**DATASET RECORDS**
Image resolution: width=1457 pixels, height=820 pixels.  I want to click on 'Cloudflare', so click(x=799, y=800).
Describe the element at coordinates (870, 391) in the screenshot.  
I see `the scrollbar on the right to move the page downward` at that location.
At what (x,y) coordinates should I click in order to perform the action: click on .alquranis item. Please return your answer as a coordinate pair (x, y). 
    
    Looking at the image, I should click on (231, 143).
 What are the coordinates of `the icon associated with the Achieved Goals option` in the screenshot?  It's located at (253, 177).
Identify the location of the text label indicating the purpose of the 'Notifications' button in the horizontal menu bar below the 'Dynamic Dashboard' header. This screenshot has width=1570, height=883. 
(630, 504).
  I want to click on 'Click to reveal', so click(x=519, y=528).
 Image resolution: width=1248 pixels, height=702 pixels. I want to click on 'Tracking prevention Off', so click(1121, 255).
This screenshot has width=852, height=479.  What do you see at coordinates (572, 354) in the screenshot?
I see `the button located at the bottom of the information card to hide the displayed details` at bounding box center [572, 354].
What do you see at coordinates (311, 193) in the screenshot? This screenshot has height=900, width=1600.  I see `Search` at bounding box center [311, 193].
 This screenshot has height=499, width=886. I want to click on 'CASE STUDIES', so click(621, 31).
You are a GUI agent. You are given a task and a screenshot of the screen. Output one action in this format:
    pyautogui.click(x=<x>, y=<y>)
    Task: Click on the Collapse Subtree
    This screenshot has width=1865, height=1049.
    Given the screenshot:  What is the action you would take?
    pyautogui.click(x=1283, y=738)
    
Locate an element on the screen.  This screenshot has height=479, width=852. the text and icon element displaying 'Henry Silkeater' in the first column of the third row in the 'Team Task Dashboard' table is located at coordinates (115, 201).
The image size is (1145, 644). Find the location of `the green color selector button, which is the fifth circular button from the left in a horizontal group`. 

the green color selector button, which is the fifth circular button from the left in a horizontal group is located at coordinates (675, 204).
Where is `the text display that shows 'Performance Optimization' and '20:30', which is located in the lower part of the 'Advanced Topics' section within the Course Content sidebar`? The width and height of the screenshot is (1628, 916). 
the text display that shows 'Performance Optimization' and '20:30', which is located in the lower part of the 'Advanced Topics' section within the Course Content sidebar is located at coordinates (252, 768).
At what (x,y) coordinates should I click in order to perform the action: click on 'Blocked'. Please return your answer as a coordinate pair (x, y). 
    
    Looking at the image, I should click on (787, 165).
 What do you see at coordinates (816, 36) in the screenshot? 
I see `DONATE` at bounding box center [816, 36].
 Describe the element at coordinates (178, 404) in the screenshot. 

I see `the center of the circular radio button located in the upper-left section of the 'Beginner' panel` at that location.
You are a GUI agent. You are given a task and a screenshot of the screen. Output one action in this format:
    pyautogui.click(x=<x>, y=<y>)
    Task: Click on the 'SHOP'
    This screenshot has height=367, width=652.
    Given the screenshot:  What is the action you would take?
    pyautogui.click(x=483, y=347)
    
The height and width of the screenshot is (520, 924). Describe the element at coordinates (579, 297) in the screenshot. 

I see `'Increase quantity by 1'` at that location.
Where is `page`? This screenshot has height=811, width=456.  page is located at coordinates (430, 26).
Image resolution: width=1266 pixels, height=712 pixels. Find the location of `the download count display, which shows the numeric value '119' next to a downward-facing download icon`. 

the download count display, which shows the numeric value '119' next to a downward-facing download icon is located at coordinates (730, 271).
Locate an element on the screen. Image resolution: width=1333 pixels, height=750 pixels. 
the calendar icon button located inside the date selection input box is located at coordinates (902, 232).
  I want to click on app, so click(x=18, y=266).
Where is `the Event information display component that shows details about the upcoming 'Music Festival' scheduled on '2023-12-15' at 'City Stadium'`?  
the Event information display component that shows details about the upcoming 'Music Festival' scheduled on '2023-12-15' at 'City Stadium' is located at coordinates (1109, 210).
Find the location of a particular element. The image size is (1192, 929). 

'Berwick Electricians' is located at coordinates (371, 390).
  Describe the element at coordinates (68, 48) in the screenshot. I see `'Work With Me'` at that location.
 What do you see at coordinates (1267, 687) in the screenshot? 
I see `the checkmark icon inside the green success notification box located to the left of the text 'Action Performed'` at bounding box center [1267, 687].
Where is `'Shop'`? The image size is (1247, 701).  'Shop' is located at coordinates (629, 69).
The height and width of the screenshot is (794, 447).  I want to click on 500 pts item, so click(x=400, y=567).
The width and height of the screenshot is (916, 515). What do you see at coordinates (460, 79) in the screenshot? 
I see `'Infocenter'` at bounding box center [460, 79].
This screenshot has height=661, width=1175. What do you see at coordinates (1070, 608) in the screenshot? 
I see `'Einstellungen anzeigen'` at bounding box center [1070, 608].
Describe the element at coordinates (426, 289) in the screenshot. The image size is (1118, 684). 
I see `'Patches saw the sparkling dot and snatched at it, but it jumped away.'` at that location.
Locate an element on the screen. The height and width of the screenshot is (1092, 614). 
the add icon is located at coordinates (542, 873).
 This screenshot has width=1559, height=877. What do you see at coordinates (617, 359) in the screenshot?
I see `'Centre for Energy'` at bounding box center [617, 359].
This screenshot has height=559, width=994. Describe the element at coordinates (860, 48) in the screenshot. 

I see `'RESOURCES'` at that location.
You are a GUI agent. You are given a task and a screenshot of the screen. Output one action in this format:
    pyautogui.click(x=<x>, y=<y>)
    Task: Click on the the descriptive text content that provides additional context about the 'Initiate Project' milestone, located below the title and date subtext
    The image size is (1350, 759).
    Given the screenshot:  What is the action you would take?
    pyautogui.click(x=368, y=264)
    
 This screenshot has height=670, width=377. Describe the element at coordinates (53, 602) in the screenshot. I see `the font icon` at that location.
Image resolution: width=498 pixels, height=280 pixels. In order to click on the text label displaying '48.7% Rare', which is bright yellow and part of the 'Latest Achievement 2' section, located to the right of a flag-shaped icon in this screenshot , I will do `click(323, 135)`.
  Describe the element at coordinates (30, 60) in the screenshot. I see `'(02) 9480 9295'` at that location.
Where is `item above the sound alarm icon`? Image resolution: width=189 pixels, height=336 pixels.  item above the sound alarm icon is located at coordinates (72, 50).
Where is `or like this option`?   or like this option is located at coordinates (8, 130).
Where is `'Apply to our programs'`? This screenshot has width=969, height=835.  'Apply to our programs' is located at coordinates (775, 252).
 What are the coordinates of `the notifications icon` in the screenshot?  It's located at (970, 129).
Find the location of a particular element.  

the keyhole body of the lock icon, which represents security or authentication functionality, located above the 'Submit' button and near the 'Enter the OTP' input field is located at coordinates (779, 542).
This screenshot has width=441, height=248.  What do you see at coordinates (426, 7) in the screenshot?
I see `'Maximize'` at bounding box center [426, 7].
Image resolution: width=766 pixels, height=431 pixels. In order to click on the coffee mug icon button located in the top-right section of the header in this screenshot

**PROBLEM STATEMENT**
How many lines of the listing above contain the string "option"? Case counts. Reply with the number only.

**OUTPUT OF THE EXERCISE**
2